Figure 6. NO synthase activity in penile tissue homogenate (L-arginine/citrulline conversion in pmol/min/mg) in a “passive smoking” model in rats (comparison of 9-phenyl-sym- octahydroselenoxanthene and Impaza), where o Control (intact) o Control (“passive smoking”) o Selenoxanthene 1.0 mg/kg o Impaza 0.3 mg/kg
Embodiment of the invention.
Examples of implementation of the invention in particular embodiments are presented below.
Example 1. Preparation of 9-phenyl- sym-octahydroselenoxanthene.
In order to obtain 9-phenyl-sym-octahydroselenoxanthene, 12.5 g of 9-(o-oxyphenyl)- octahydro- 10-oxoxanthene were placed in a three-necked flask with a magnetic stirrer and gas inlet. Then 30 mL of acetic acid : acetic anhydride mixture (4:1) were added. The reaction mixture was purged with nitrogen during mixing for 30 minutes, then the flow of nitrogen was stopped, and hydrogen selenide was passed through the reaction mixture. After 30 minutes of passing hydrogen selenide through the reaction mixture, 1.0 mL portions of concentrated hydrochloric acid were added to the reaction mixture twice at a one-hour interval. Hydrogen selenide was passed at a rate of 2-3 bubbles per second. The total time of passing hydrogen selenide was 6 hours. At the end of the procedure, the reaction mixture was purged with nitrogen for 40 minutes. The reaction mixture was then placed in a refrigerator, after one day the precipitate was filtered, washed with acetic acid and alcohol. The yield of the product was 11.5 g.

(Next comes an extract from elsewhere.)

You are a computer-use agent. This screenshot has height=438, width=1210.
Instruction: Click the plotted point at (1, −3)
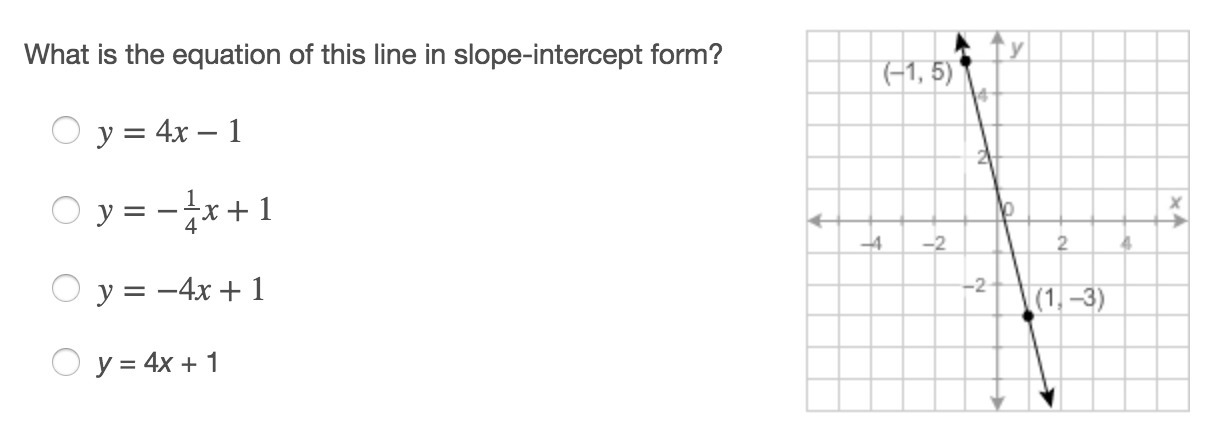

Example 2. Preparation of a product containing 9-phenyl-sym- octahydroselenoxanthene.
It was experimentally established that the most preferable (without limiting the scope of claims in connection with this invention) method of production of the dosage form (tablets or capsules) of 9-phenyl-sym-octahydroselenoxanthene includes:
Sifted powder of microcrystalline cellulose is mixed for 2 min., 9-phenyl-sym- octahydroselenoxanthene and calcium carbonate powders are added, the mixture is thoroughly mixed for 4 min., calcium stearate powder is added and mixed or 3 min., sifted talc and silica powders are added and mixed for 2-4 min., the resulting mixture is tableted by direct compression of the solid dosage form, or the mixture is placed in capsules.
Composition of the dosage form of 9-phenyl-sym-octahydroselenoxanthene as tablets
Figure imgf000006_0001
Composition of the dosage form of 9-phenyl-sym-octahydroselenoxanthene as capsules
Figure imgf000006_0002
Figure imgf000007_0001
Results of experiments confirming the efficacy of 9-phenyl-sym- octahydroselenoxanthene with respect to erectile dysfunction are presented below. The studies provided in these examples were designed and performed in accordance with the relevant publications concerning the development of animal models for ED studies.
Importantly, many patients take over-the-counter medications, the most popular of which is Impaza, without a physician-confirmed diagnosis or an appropriate examination. For this reason, additional investigations of the efficacy of 9-phenyl-sym-octahydroselenoxanthene and Impaza were carried out, and the results are described in examples 5 and 6.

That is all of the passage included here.